Oh sorry I didn't explain: they're interactive PostScript scripts for the NeWS window system, so they don't actually print, they animate on the screen! The "pause" yields the light weight PostScript thread and lets the rest of the window system tasks run, and NeWS had an object oriented programming system that was used to implement the user interface toolkit, window managements, interactive from ends, and even entire applications written in object oriented PostSCript.

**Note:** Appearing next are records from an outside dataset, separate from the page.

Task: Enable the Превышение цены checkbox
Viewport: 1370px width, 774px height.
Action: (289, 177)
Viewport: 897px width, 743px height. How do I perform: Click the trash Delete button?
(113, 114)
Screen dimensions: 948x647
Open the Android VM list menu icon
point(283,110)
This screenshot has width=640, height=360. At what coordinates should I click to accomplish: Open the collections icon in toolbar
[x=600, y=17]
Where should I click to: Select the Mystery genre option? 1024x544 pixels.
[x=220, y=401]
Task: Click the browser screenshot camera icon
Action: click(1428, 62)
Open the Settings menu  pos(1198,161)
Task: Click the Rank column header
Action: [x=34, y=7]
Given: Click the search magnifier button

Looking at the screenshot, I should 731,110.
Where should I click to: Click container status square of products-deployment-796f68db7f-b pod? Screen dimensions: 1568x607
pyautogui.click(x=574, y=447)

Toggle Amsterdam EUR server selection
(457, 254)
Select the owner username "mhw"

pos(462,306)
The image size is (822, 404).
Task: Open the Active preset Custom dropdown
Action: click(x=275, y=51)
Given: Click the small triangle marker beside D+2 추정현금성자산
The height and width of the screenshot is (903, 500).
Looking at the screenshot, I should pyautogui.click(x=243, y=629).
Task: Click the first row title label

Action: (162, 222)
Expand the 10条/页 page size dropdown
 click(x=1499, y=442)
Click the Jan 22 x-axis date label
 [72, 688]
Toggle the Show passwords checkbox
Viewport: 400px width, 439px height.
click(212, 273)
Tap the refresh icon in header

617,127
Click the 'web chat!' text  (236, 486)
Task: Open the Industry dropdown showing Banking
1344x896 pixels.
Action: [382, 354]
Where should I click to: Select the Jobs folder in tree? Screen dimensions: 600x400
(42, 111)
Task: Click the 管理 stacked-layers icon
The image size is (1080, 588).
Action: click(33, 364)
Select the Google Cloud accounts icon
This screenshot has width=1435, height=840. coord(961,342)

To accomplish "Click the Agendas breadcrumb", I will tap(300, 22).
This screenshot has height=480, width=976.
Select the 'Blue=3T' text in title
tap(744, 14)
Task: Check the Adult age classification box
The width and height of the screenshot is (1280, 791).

NeWS is long obsolete, but you can run it in a Sun emulator!
It uses an iterated feedback pixel warping technique kind of like melt.ps, to spin the pizza rotationally, which melts the cheese and pizza toppings, instead of melting the screen by simply blitting random rectangles vertically like melt.ps -- note the randomization of the rotation to "dither" the rotation and smooth out the artifacts you'd get by always rotating it exactly the same amount:
% Spin the pizza around a bit.
%
/Spin { % - => -
gsave
/size self send % w h
2 div exch 2 div exch % w/2 h/2
2 copy translate
SpinAngle random add rotate
neg exch neg exch translate %
self imagecanvas
grestore
} def
It animates rotating a bitmap around its center again and again as fast as you "spin" it with the mouse, plus a little jitter, so the jaggies of the rotation (not anti-aliased, 8 bit pixels, nearest neighbor sampling) give it a "cooked" effect!
It measures the size of the pizza canvas, translates to the center, rotates around the middle, then translates back to the corner of the image, then blits it with rotation and clipping to the round pizza window.
I tried naïvely using `ps2pdf` (Ghostscript), but got errors on both of them. I guess they're meant to be consumed by some other sort of system?